Department of Zoology, Faculty of Science, Minia University, 61519 El Minia, Egypt, Department of Zoology, Faculty of Science, Minia University, 61519 El Minia, Egypt
Hystrix It. J. Mamm. 2018;29(1):137-144
The blind mole rat Nannospalax ehrenbergi is considered a superspecies most likely containing many separate biological species. The most important reason for its taxonomic uncertainties is the remarkable morphological and chromosomal variation recorded within and between populations and species. This study presents a description and an analysis of a chromosomal, morphological (external and craniodental), and penial variation of N. ehrenbergi from El-Hammam, Matruh, Egypt. The results confirmed the occurrence of two karyotype forms (I and II) with different 2n, NF, and NFa number. Karyotype form I consists of 2n = 60, NF = 73, and NFa = 70, while karyotype form II, which is newly described here in Egypt for the first time, composes of 2n = 62, NF = 77, NFa = 74. This chromosomal variation between individuals of the two forms was accompanied by obvious differences in morphological measurements, presence or absence of supracondyloid foramen, position of hard palate in relation to the line connecting the rear edges of the alveoli of M3, position of the nasal posterior margin relative to the line connecting the upper or lower margins of the infraorbital foramen, and number of roots of M2 and M3. Although individuals of the two karyotype forms were similar in penial structural characteristics, they showed clear differences in the general shape of glans penis and size of baculum.

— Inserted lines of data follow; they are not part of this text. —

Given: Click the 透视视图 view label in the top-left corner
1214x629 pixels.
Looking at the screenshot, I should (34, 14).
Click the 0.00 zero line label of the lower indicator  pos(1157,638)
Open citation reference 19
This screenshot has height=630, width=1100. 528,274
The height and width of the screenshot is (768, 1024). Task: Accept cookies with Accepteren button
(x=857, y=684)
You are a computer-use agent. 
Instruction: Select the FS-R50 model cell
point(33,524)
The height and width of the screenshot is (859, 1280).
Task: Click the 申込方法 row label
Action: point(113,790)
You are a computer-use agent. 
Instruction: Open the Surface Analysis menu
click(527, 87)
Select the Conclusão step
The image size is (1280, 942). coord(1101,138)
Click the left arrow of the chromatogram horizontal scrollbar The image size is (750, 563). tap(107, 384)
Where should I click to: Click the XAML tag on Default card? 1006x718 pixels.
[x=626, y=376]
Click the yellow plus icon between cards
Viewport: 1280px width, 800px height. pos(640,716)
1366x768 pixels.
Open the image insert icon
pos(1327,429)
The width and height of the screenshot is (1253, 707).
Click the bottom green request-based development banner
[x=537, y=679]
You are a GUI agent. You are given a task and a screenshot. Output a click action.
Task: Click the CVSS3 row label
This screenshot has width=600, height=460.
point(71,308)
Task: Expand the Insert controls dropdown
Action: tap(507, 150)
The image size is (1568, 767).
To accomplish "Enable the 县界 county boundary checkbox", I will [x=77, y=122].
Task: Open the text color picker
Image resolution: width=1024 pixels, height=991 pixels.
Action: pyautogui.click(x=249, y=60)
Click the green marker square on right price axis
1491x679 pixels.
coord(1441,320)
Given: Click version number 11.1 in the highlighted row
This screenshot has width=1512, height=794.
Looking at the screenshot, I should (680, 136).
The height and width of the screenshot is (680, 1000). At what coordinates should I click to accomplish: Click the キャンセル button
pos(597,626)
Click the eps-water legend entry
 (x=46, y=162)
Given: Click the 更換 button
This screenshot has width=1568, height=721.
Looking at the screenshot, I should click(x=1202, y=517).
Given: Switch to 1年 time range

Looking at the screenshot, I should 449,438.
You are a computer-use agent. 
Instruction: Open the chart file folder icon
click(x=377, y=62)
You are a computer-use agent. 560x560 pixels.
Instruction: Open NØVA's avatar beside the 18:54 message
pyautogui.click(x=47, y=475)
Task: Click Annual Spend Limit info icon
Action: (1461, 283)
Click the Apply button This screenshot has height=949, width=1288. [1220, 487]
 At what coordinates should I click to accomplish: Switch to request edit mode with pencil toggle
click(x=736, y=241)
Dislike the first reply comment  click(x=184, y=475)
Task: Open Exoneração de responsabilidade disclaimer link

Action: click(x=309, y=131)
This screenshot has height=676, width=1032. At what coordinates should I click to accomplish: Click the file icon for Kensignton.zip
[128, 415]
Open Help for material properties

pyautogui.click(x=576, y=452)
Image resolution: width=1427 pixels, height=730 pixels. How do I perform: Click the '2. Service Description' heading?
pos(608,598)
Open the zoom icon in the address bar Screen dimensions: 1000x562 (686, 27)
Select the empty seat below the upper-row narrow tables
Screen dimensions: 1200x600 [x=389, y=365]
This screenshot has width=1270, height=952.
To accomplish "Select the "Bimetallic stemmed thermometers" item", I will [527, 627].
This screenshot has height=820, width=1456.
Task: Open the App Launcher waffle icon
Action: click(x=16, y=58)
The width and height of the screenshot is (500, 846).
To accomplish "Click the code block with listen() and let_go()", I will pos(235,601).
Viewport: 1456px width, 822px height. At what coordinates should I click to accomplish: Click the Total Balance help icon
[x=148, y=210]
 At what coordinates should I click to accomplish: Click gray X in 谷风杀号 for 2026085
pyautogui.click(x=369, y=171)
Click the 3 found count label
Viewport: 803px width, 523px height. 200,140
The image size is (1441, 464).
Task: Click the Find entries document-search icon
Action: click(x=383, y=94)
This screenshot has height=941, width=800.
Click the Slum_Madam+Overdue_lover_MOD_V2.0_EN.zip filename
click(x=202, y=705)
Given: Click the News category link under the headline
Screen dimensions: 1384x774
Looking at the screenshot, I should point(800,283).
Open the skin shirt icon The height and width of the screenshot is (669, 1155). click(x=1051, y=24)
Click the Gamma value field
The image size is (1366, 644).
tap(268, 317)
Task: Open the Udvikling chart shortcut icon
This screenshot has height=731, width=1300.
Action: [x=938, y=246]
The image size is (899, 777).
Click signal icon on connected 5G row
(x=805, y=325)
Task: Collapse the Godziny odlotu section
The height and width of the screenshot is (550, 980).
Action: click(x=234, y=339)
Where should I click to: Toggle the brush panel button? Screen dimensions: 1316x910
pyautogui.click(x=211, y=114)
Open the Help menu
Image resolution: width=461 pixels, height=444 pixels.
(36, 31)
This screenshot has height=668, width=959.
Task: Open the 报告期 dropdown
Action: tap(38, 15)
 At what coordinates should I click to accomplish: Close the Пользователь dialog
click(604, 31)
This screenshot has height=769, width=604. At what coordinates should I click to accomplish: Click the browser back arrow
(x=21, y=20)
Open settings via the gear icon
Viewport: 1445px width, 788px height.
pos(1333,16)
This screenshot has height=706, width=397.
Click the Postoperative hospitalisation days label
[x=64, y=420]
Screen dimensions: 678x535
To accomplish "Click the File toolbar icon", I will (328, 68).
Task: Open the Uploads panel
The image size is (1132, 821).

The baculum was segmented and consists of a thick basal segment or proximal baculum that starts with a broad base and a thin terminal segment or distal baculum that ends with blunt tip. Accordingly, we could suggest that an evolutionary process has likely occurred in the Egyptian N. ehrenbergi and led to the formation of a new putative species with different chromosomal, morphological, and penial characteristics.